◆ **Task directions**: Return the lines of the data below, from the one containing "The height and" through the very last, exactly and with both ends included; no pictures.

◆ **Stored data**:
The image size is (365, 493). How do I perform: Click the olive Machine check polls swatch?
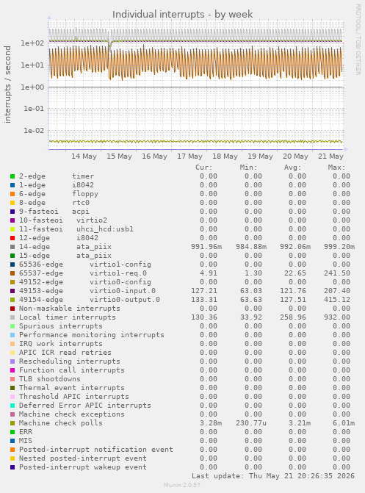[x=12, y=423]
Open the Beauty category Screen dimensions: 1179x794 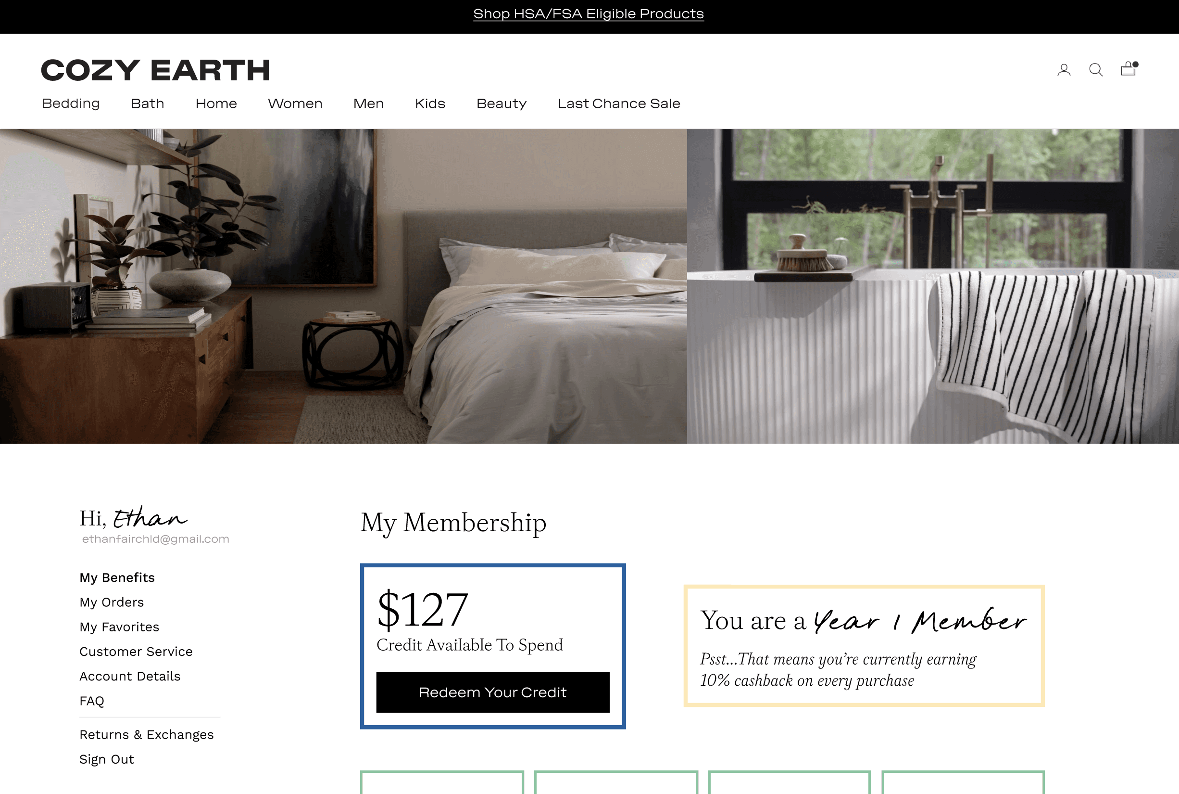pos(501,104)
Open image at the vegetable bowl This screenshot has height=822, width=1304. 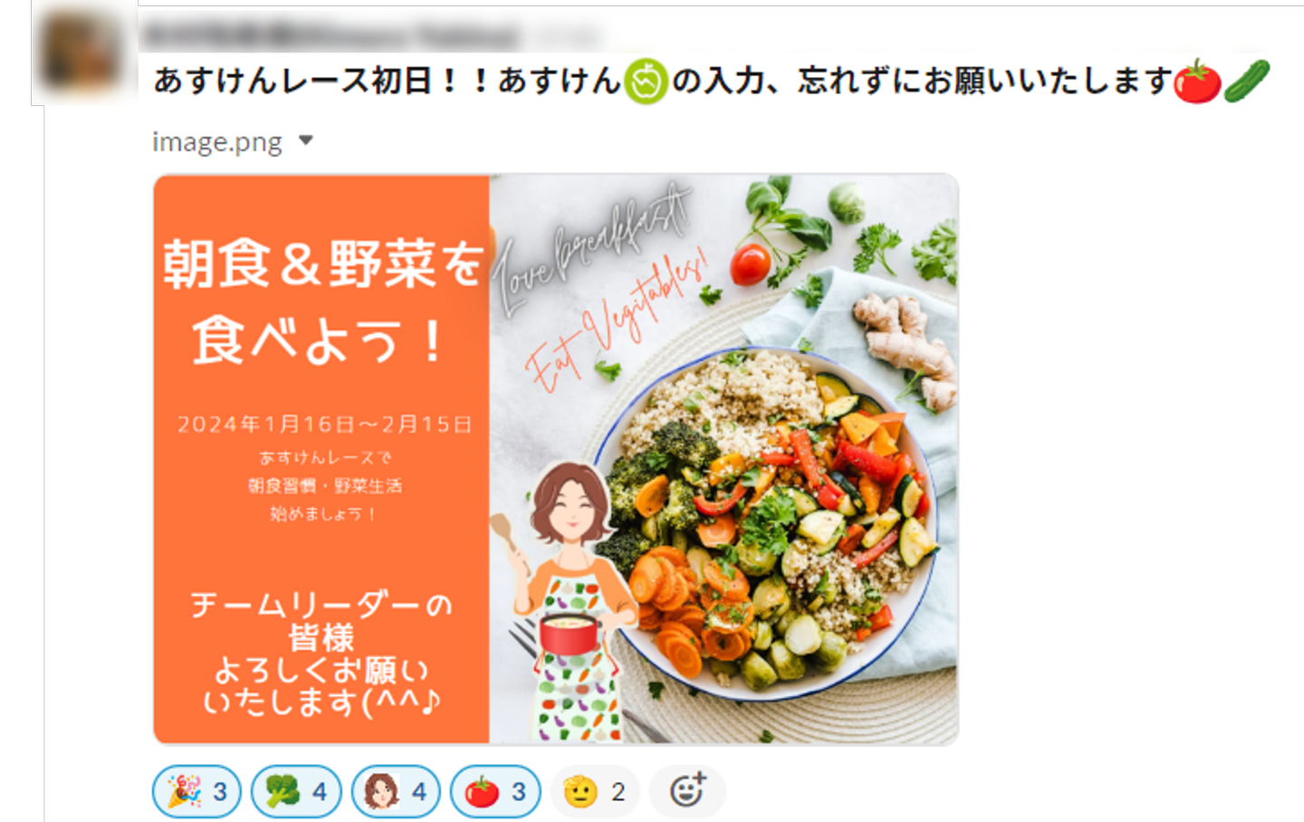tap(765, 525)
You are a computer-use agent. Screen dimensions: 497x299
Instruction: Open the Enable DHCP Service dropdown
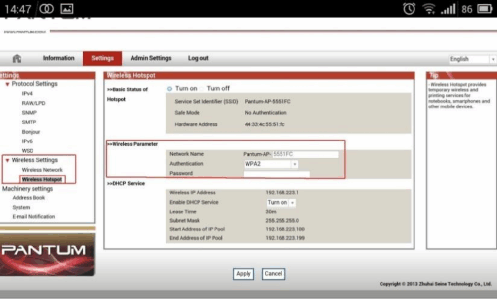pos(282,202)
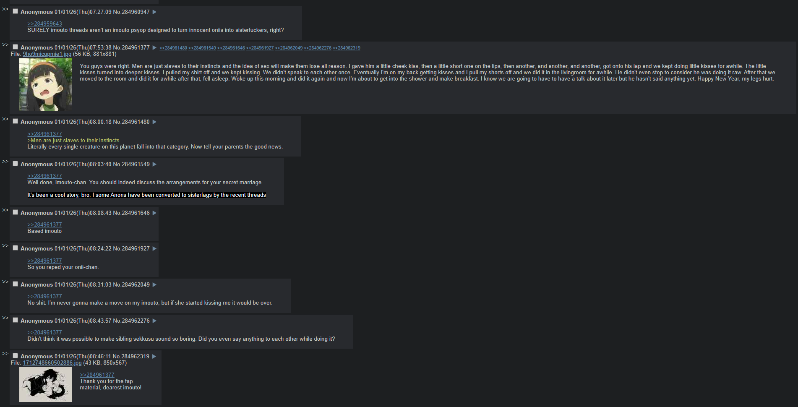
Task: Hide post No.284960947 using its side arrows
Action: click(5, 9)
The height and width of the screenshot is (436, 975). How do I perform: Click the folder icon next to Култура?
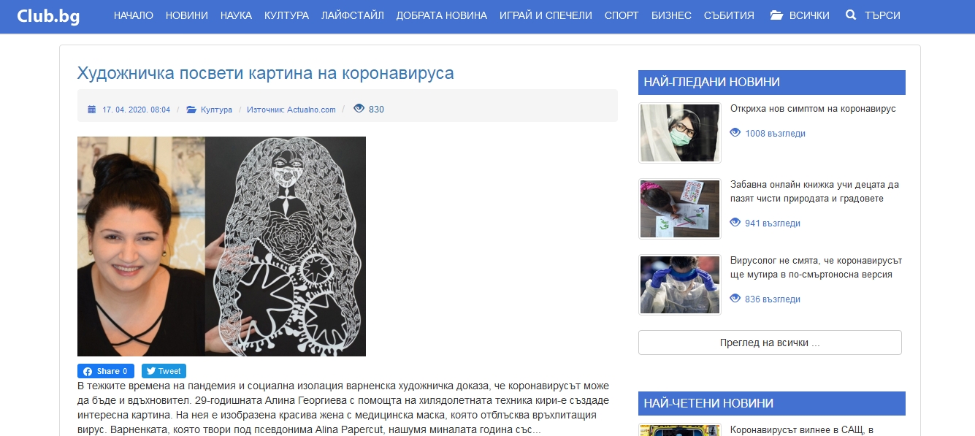point(191,110)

◆ **Solution to this task**:
The height and width of the screenshot is (436, 975). How do I perform: Click the folder icon next to Култура?
point(191,110)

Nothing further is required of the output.